Consolidate your (library) loans | Darcy Brixey


I am a librarian whose children lose books. It happens. When a notice came home that Hairball From Outer Space was overdue from my son’s school library we looked everywhere. We never found it.

I was embarrassed that other librarian friends or parents would hear about it. “Psst,” they would whisper. “There’s the librarian’s kid. Did you hear he lost a book?”

I’m sure there’s a saying about it somewhere: The carpenter’s house is never finished, the cobbler’s kids have no shoes and the librarian’s kid loses books.

It’s not easy keeping track of multiple accounts, especially when family members inadvertently check things out on each other’s cards. King County Library System offers a convenient solution for busy families.

Library Elf is a program that allows users to consolidate multiple card accounts. You can set it up to receive texts or emails when things are due soon, holds have come in and when holds are about to expire. When you log in to your Library Elf account, you can even view a calendar feature that shows up to three months of relevant dates of holds and due dates.

Signing up is easy. Visit the Library Elf website. Create an account using your email and a PIN of your choice. Add your library card by selecting “WA-King County Library System (subscriber)” from the list of libraries. Enter your card number and PIN, then choose what kinds of reminders you would like and how you would like to receive them. These notices are different from the generated notices that KCLS delivers. You can call your local library to have those cancelled if you don’t want multiple notices. Or maybe you do.

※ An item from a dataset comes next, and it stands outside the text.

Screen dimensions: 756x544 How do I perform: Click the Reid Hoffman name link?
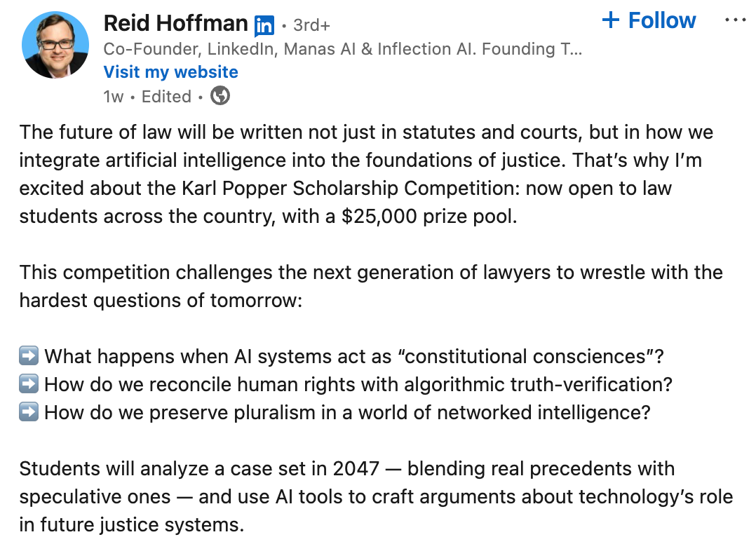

A Library Elf account may not ensure that your kids won’t lose books but it will give you the advantage of having their cards in one convenient place so you can start looking before something is due. If your house is anything like mine, I highly recommend looking behind the toy box. It’s amazing what you’ll find back there.


Darcy Brixey is the teen services librarian at the Bellevue Library. She’d like to tell you she loves to read, but it’s an expectation of the job.